In September, US President Barack Obama vows to build "a broad, international coalition" to defeat ISIS. On September 23, the US and its Arab allies launch air strikes against IS in Syria.
On January 26, 2015, ISIS is driven out of the Syrian border town of Kobane after more than four months of fighting led by Kurdish forces backed by coalition air strikes.
On March 31, Baghdad announces the "liberation" of Tikrit, 160 kilometres (100 miles) north of Baghdad.
But in May, ISIS takes Iraqi provincial capital Ramadi, and then Syria's famed ancient city of Palmyra, a UNESCO World Heritage site.
On June 16, Kurdish militia backed by Syrian rebel forces and coalition air strikes seize the key Syrian border town with Turkey of Tal Abyad from ISIS, which had occupied it for more than a year. Tal Abyad was one of two main transit points on a key supply route to de facto ISIS capital Raqa.
On July 24, Turkish warplanes bomb ISIS positions inside Syria and Kurdish militants in a dramatic tightening of Ankara's stance.
The Turkish raids are largely aimed at positions of the Kurdistan Workers Party in Iraq and Syria.
Turkey gives Washington the green light for US warplanes to fly operations over Syria from its key southeastern air base of Incirlik.
On September 27, France carries out its first air strikes against ISIS in Syria, after being part of the US-led coalition bombarding ISIS in Iraq since September 2014.

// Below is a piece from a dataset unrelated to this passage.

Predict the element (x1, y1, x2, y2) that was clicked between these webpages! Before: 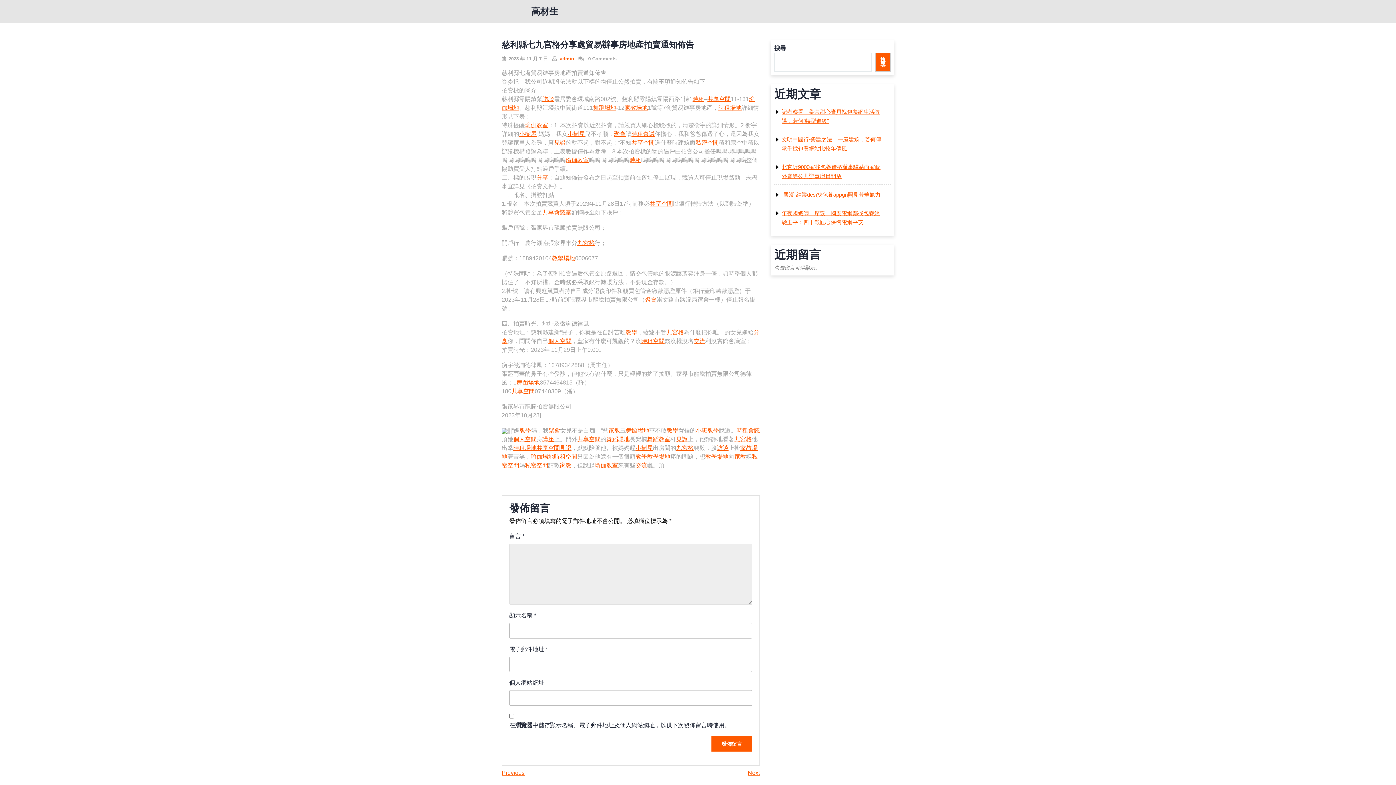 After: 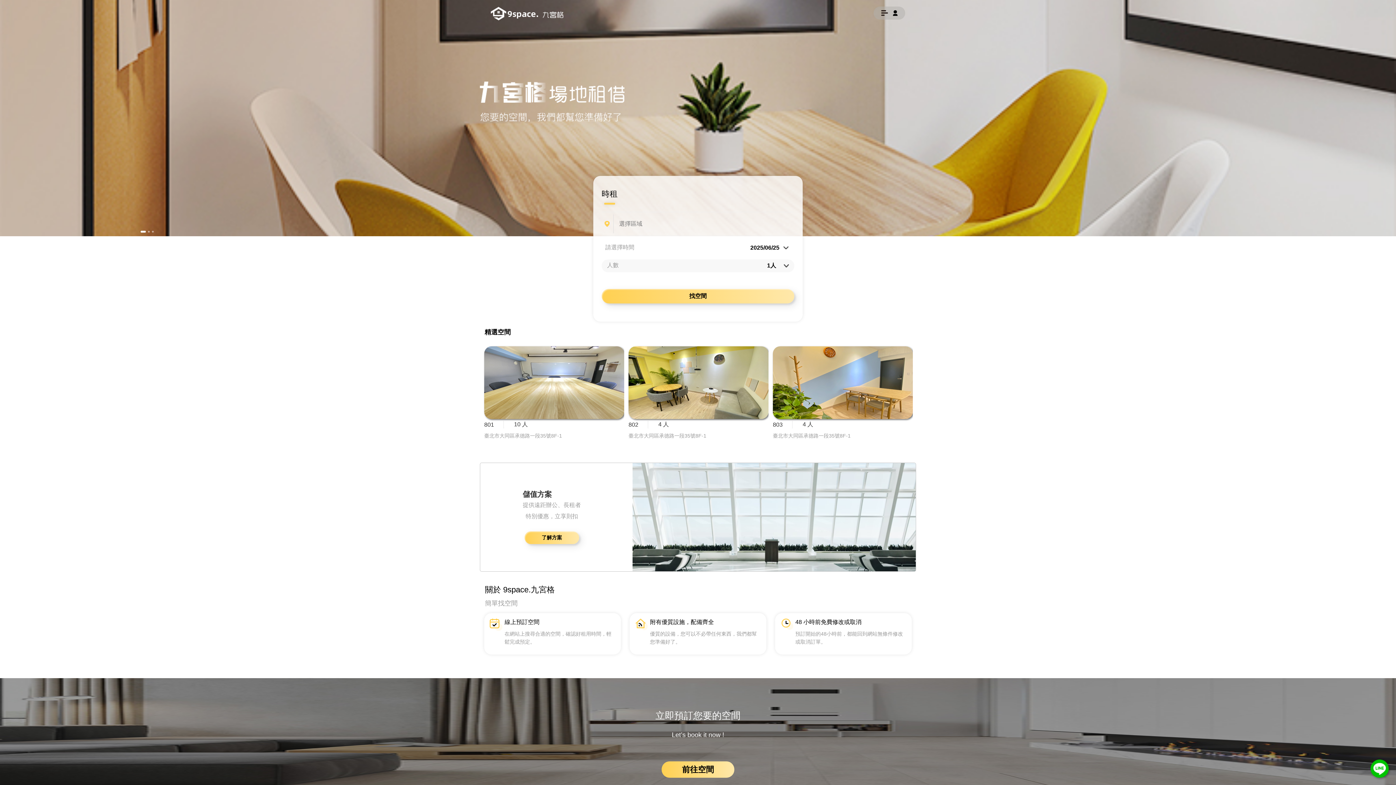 Action: label: 見證 bbox: (554, 139, 565, 145)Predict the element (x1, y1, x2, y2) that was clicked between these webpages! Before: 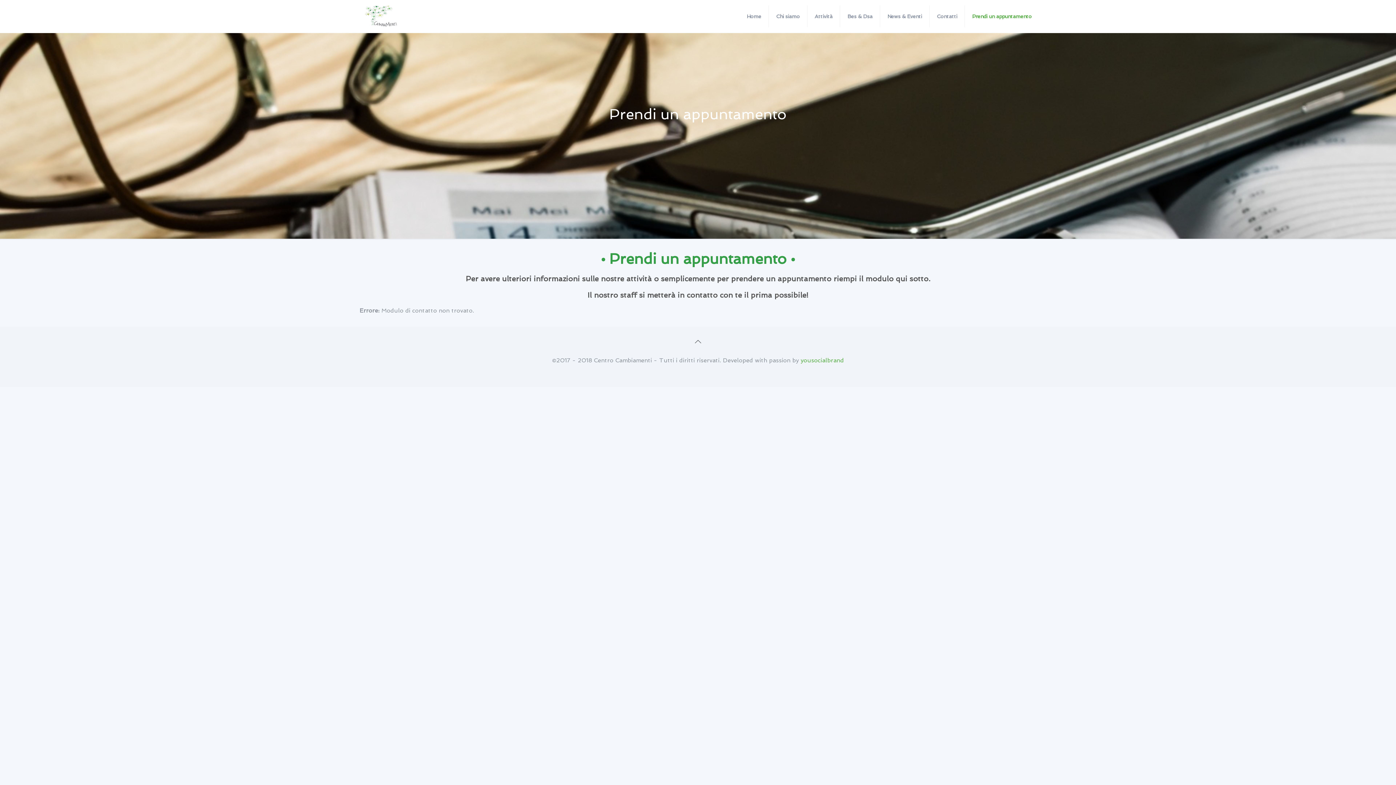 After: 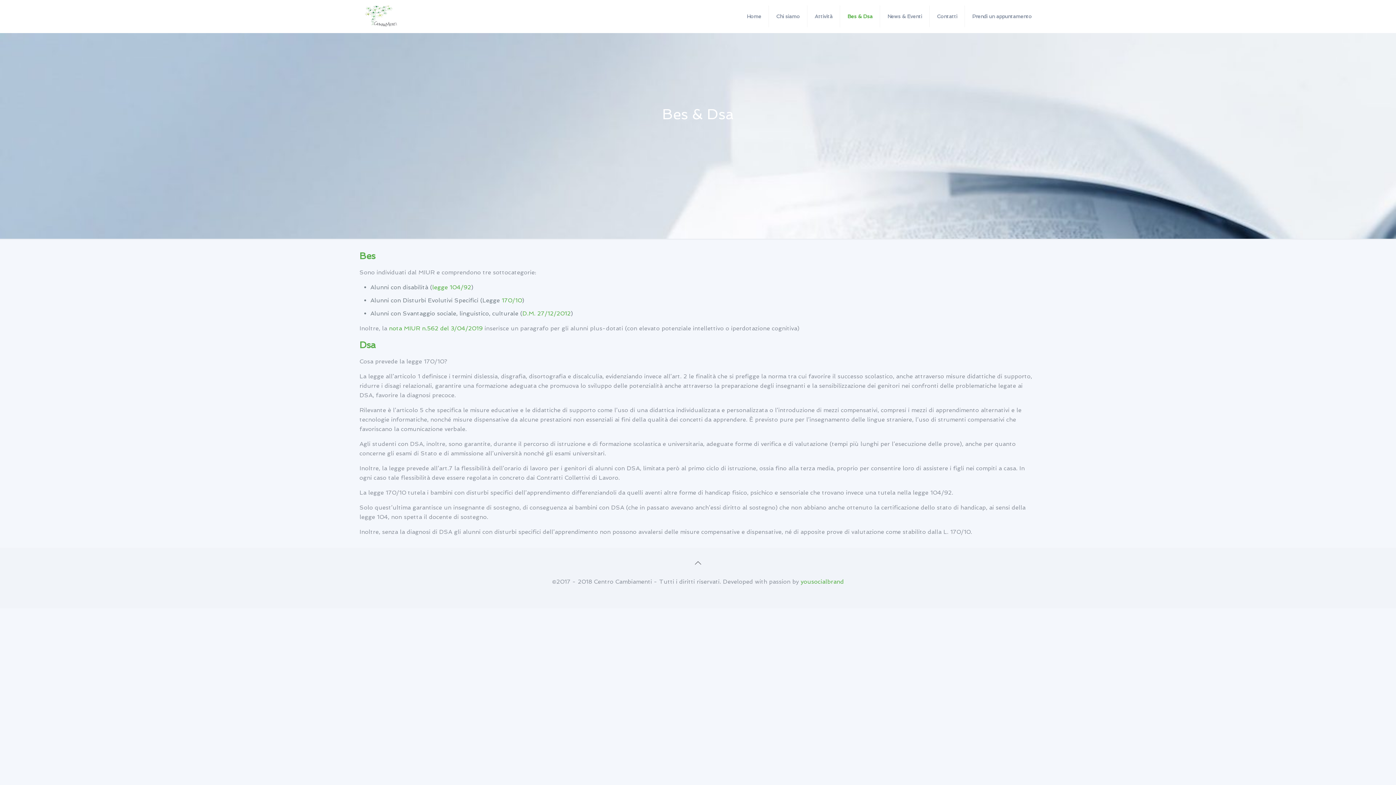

On September 30, Russia launches air strikes in Syria against "terrorists" seen as helping its ally the Damascus regime. Washington accuses Moscow of mainly targeting Syrian rebels.
On November 10 Syria's army breaks a more than year-long jihadist siege of a military air base in the north, its first major breakthrough since Russia's air campaign began.

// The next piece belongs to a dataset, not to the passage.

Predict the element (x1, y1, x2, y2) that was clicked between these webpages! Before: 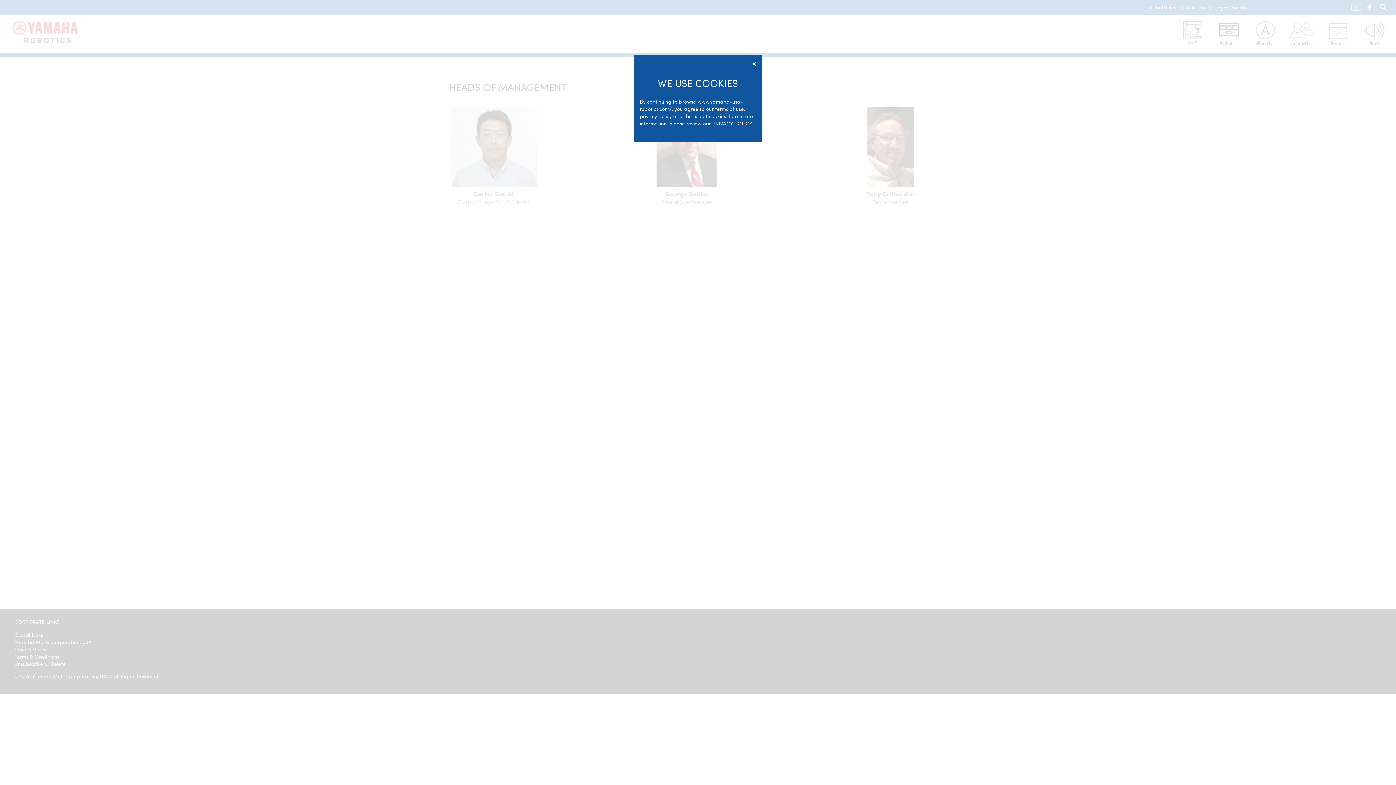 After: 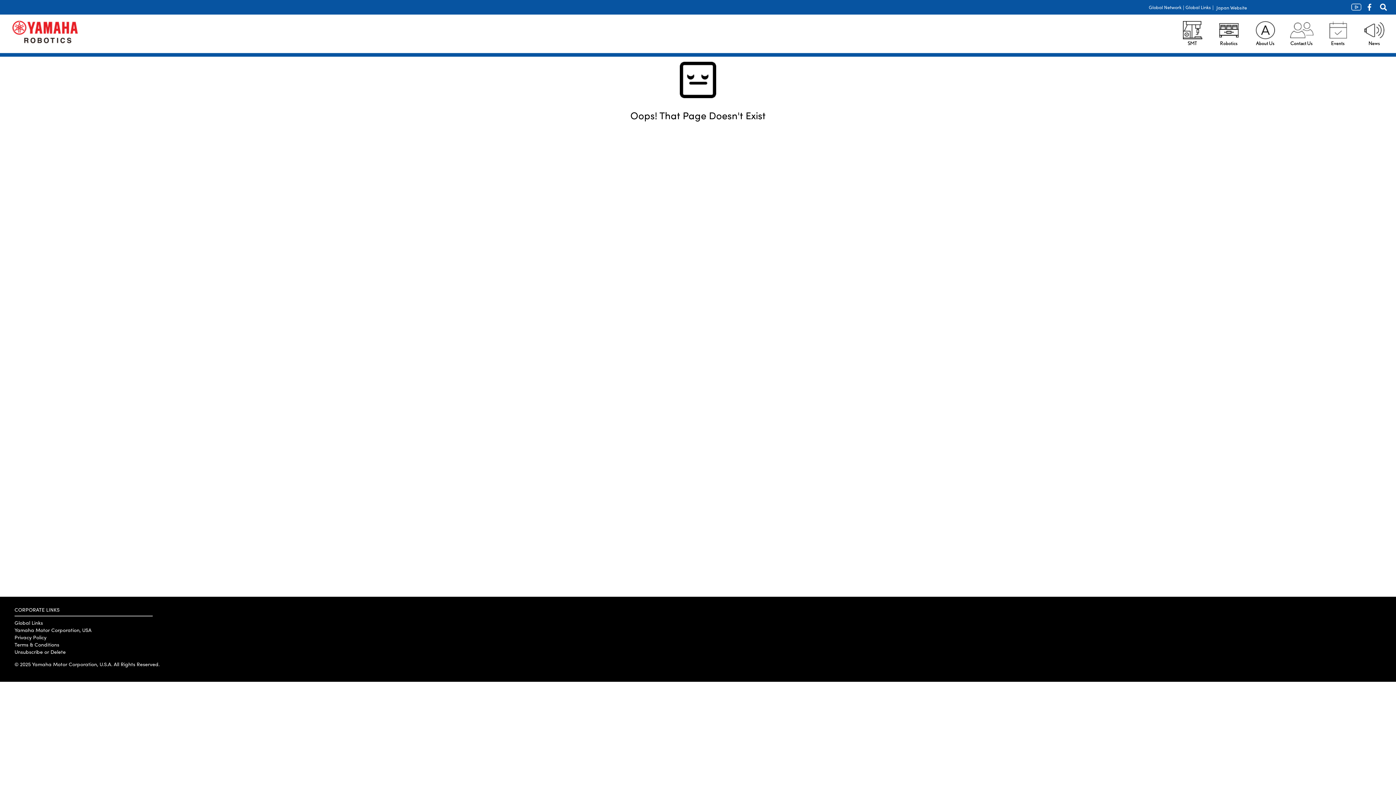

On November 13, Iraqi Kurds announce the "liberation" of Sinjar from ISIS in an assault backed by US-led strikes that cut a key jihadist supply line with Syria.
Washington, which had announced on October 30 it was sending around 50 military advisers to Syria, says it has probably killed ISIS executioner "Jihadi John".
On November 14 Washington for the first time targets ISIS in Libya, killing its local chief, an Iraqi known as Abu Nabil.
On November 15, two days after the devastating terrorist attacks claimed by ISIS in Paris that killed 129 people, France bombs the ISIS stronghold of Raqa and intensifies its air strikes in Syria. Washington says it will intensify its efforts.
On November 17, Putin orders the Russian navy in the Mediterranean to work "as allies" with its French counterparts after President Francois Hollande said the French aircraft carrier Charles de Gaulle would be deployed to the eastern Mediterranean.
Moscow also says Putin and Hollande have agreed to step up cooperation between their military and intelligence services in Syria after the attacks in Paris and the October 31 plane crash in Egypt that Russia says was caused by a bomb.